Next is Leap Year. Not in calendar, in perception

by | Dec 24, 2020 | Motoring, News

Reading time: 2 minutes

Slew of almost there’s. The upcoming normal is electric. Ish.

After a long year of staying home, 2020 is about to go. Possibly the time period with the least sales of new cars since the invention of the mobile phone. Not sure, haven’t looked. But it feels right. And if we have learned something in 2020, it is that what feels true is certainly more real than what is true.

But 2021 is upon us and with it we are going to see some changes. And big ones. And good ones. This will not be, alas, the year in which EV cars become affordable. And I mean affordable in the way internal combustion engine cars are. But this is going to be the year of the plug-in hybrid. The year in which those changing cars and having access to power in their garage will go for the obvious option of “fueling-up” at almost one tenth of the cost. This is the final hurdle for EV adoption: the infrastructure… And the 35-45,000USD plug-in hybrid is poised to take us there.

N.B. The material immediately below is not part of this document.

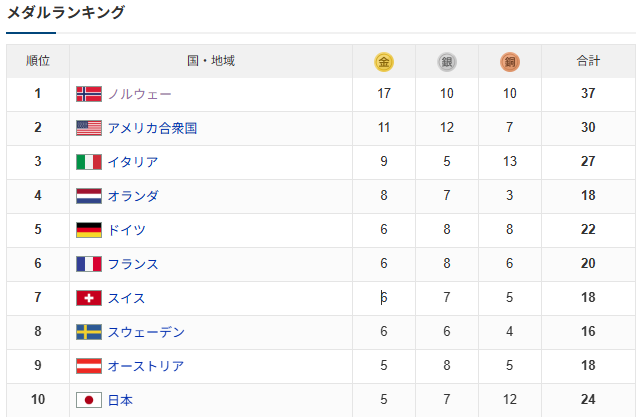The width and height of the screenshot is (642, 417).
Task: Click the United States flag icon
Action: [89, 128]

Because while humans are not necessarily creatures of reason, most wallets tend to follow discrete paths that often align with it. Therefore, having 90% of daily travel on full EV mode, and charging at home from the normal plug and getting rid of the petrol-station rigmarole and recouping nearly 2,000$ of fuel cost a year will suddenly become a no-brainer. As we publish this, the average difference between IC, Hybrid, Plug-In Hybrid and EV round as follows:

ModelInternal CombustionHybridPlug-in HybridEV
Hyundai Sonata$23,000$27,750$33,400N/A
Hyundai Kona$20,400N/AN/A$38,000
Kia Niro$24,500$27,300$34,000$40,300
VW Tiguan / ID.4$25,600N/A$39,000$44,000

2021 is certain to bring down the difference to that magical 4-year ROI every company, accountant or engineer looks for. Countries are getting ready. Massive infrastructure plans, bans being introduced, additional taxes, tax credits, it’s all a conjoined effort to turn traffic into a more silent and cleaner affair. One we should welcome, not fight. I still remember the days we laughed at the guy that carried a brick phone as “snob”. Or the worm-hanging-from-the-ear wannabe executive that was the laughingstock for both common and aristocratic folk. I judged, I laughed, I was wrong. More technology is almost always better than less. And modern technology is almost always better than old. What we do with it is a different story. And a different subject. One for more learned philosophers.

Renault Captur PHEV

Unlikely heroes…

And while the likes of Tesla, Rimac, Lucid, Polestar, Porsche, Audi, Mercedes or Rivian will entice with prohibitive feats of speed and ludicrousness, peppering the news pages of sites very much like this one, the unsung hero of 2021 is going to be the Hyundai, and the Toyota, and the Skoda, and the Ford, and the Mitsubishi, and the KIA. The modest, trundling, heavy-duty, dirty, filled with fast-food wrappings and month-old reports, with hanging aromatic trees and balls of tissue on the floor, plug-in hybrid. With 50-60 km of EV range. Under 45,000USD. Five seats, four doors and four wheels. And a penchant for avoiding the petrol-pump and the oil change.

If I owned a gas station, I would be worried. A lot.